start Text passage

Ok, that one has 150 HD hrs.


----------



## krkaufman

gdoug said:


> While it would be tempting to see how much storage I could get with the Roamio, I am not much into hacking and modding. Just the 3TB hard drive swap would probably be good enough for us.


MFS Reformatter is not something that I'd categorize as hacking or modding, really. The only "difficult" part for some people is having a Windows system on which to execute mfsr, or having a USB adapter that enables access to the 8TB drive. Beyond that it's run exe, select drive, click button, wait a bundle of seconds... done.

In case a 4TB drive upgrade were to interest you.


----------



## jth tv

It was ridiculously easy to replace the hard drive in my Roamio Basic with a 3TB since I did Not care about keeping the content. There aren't any shows these days that it would bother me to miss. Most of the good ones are likely to show up on Netflix, without commercials, anyways.


----------



## sharpfork

I did the MLS boot cd on one of my hackintosh computers and easily copied my wife's hard drive full of Bravo shows to a new 3tb. The whole process was pretty easy. The physical drive swap was super easy. I got a 3tb WD red drive. I also added a cable card slot very easily with a Craigslist doner.

Sent from my SM-G935V using Tapatalk


----------



## Teeps

gdoug said:


> I have seen some older threads about this, but I am looking for some current info. Our Roamio OTA (lifetime subscription version) has quickly filled up. I was reading that it comes with a 1TB from the factory and up to a 3TB could be installed. Is it really as easy as I have read to swap the hard drive out? What hard drive would be recommended to put in IE: Western Digital Green, Blue, other low power hard drive, etc? TIA


Upgrade to larger HDD and retain existing recordings:
MFS Tools 3.2


----------



## JTHOJNICKI

I bought the Roamio OTA 1TB model and once I initialized it, I immediately swapped in a 6TB WD RED NAS drive. Once initialized on the OTA, I simply attached it to my Windows 10 computer and ran MSFR to reformat it properly to get access to all the space. The only issue was that MSFR (or my computer) wouldn't work with the 6TB drive in MY USB drive dock. I simply disconnected one of my internal drives & temporarily plugged in the 6TB drive. MSFR reformatted it quickly. The Roamio OTA works great with all that storage, but we still manage to fill it up. We just purge old stuff occasionally.


----------



## JTHOJNICKI

One suggestion - for possible warranty/repair service purposes - label the original TiVo HDD and keep it in a safe place in case you ever need to swap it back.

end Text passage

What is being asked: Transcribe word for word the passage of the Roamio hard drive thread that begins at the words "I bought the" and stops after "swap it back.".

start Data lines

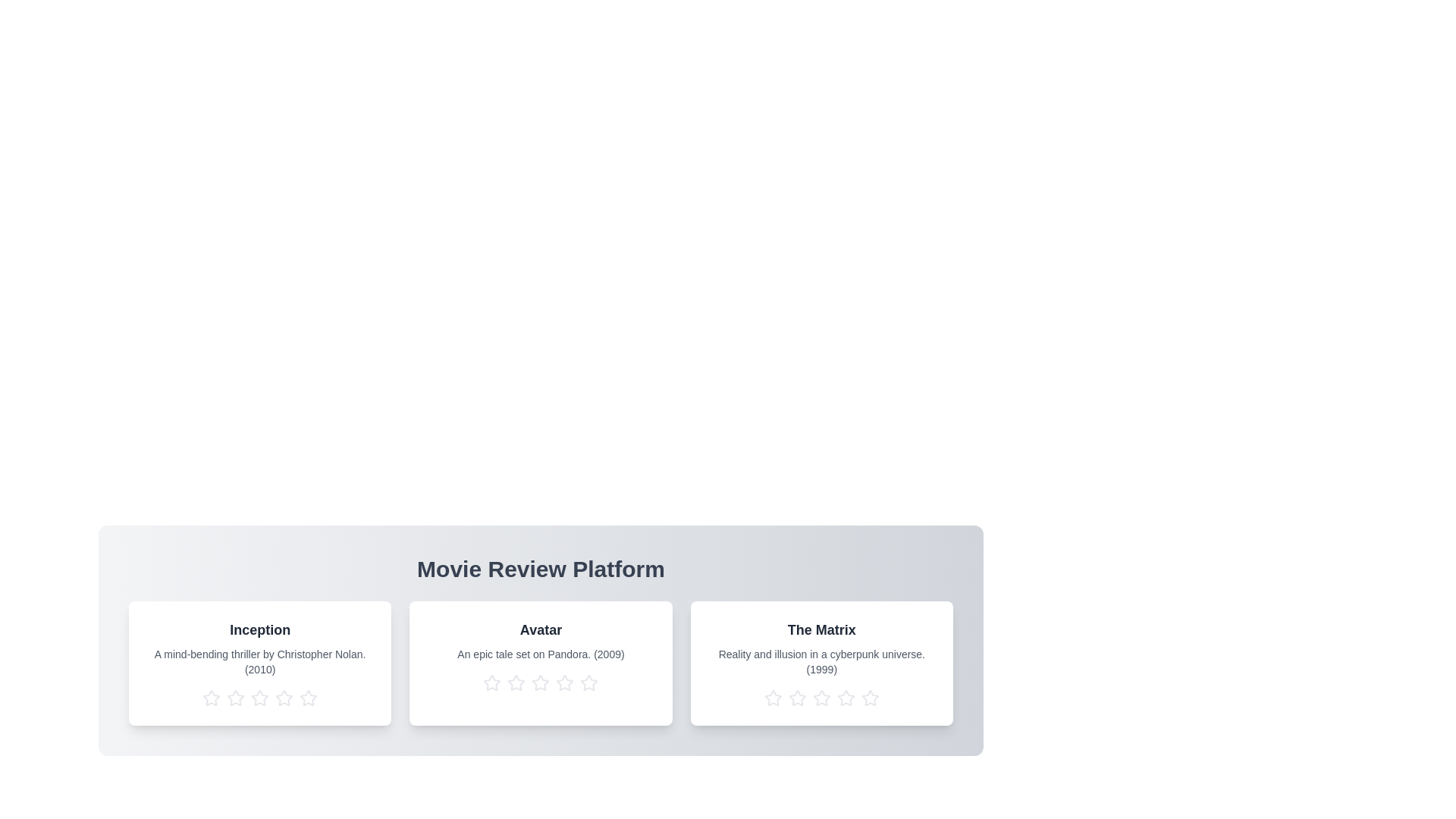  Describe the element at coordinates (259, 698) in the screenshot. I see `the star corresponding to 3 stars for the movie titled Inception` at that location.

end Data lines

Solution for this problem:
I bought the Roamio OTA 1TB model and once I initialized it, I immediately swapped in a 6TB WD RED NAS drive. Once initialized on the OTA, I simply attached it to my Windows 10 computer and ran MSFR to reformat it properly to get access to all the space. The only issue was that MSFR (or my computer) wouldn't work with the 6TB drive in MY USB drive dock. I simply disconnected one of my internal drives & temporarily plugged in the 6TB drive. MSFR reformatted it quickly. The Roamio OTA works great with all that storage, but we still manage to fill it up. We just purge old stuff occasionally.


----------



## JTHOJNICKI

One suggestion - for possible warranty/repair service purposes - label the original TiVo HDD and keep it in a safe place in case you ever need to swap it back.